Resonantly Damped Kink Magnetohydrodynamic Waves in a Partially Ionized Filament Thread

TL;DR

This study investigates how resonant absorption dampens kink magnetohydrodynamic waves in partially ionized solar filament threads, showing that ionization degree has minimal impact on damping at observed wavelengths.

Contribution

First analytical and numerical study of resonant absorption damping of kink MHD waves in partially ionized filament threads.

Findings

Resonant absorption efficiently damps kink waves at typical filament wavelengths.

Partial ionization does not significantly affect resonant damping.

Damping times align with observational data.

Abstract

Transverse oscillations of solar filament and prominence threads have been frequently reported. These oscillations have the common features of being of short period (2-10 min) and being damped after a few periods. Kink magnetohydrodynamic (MHD) wave modes have been proposed as responsible for the observed oscillations, whereas resonant absorption in the Alfven continuum and ion-neutral collisions are the best candidates to be the damping mechanisms. Here, we study both analytically and numerically the time damping of kink MHD waves in a cylindrical, partially ionized filament thread embedded in a coronal environment. The thread model is composed of a straight and thin, homogeneous filament plasma, with a transverse inhomogeneous transitional layer where the plasma physical properties vary continuously from filament to coronal conditions.

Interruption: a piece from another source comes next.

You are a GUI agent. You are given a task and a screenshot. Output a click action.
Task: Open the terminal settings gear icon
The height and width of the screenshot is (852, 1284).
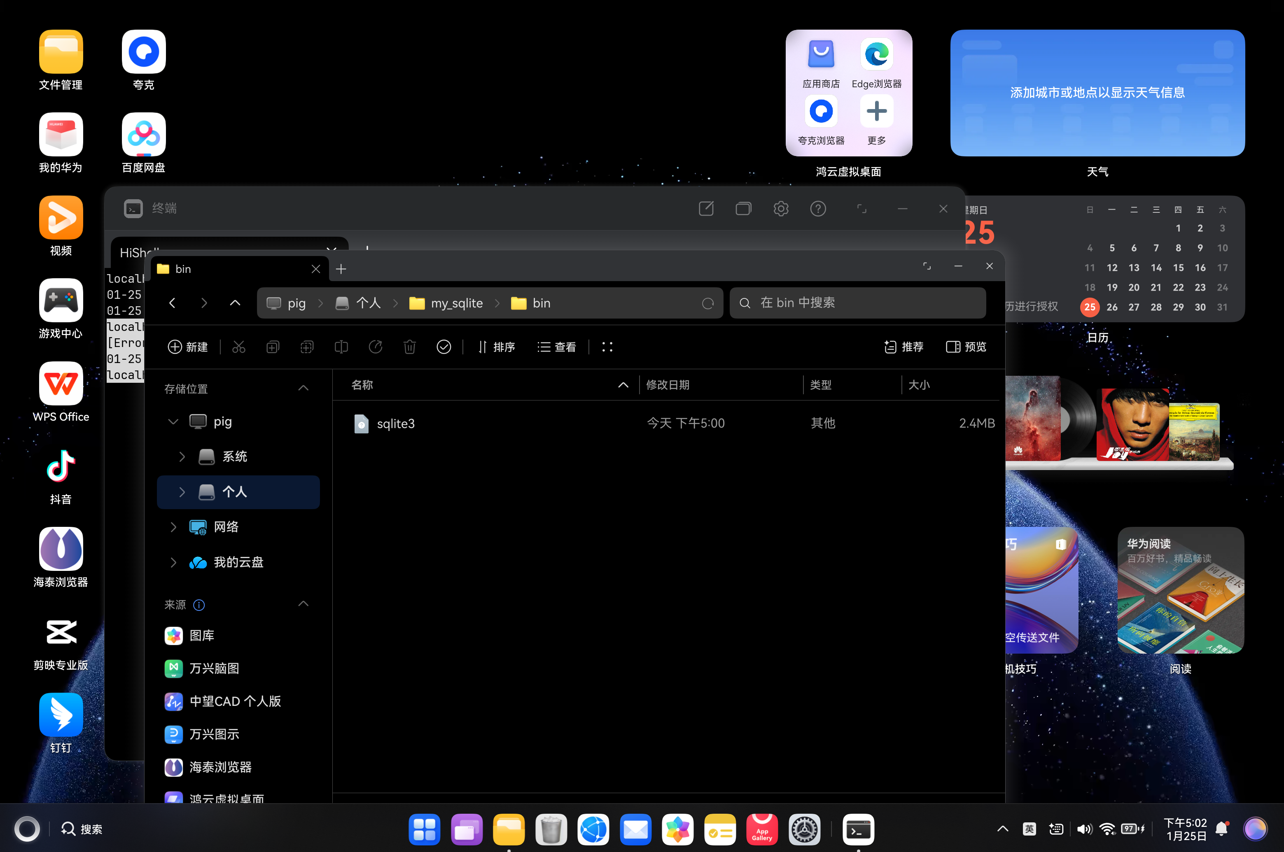pyautogui.click(x=781, y=209)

The magnetic field is homogeneous and parallel to the thread axis. We find that the kink mode is efficiently damped by resonant absorption for typical wavelengths of filament oscillations, the damping times being compatible with the observations. Partial ionization does not affect the process of resonant absorption, and the filament plasma ionization degree is only important for the damping for wavelengths much shorter than those observed. To our knowledge, this is the first time that the phenomenon of resonant absorption is studied in a partially ionized plasma.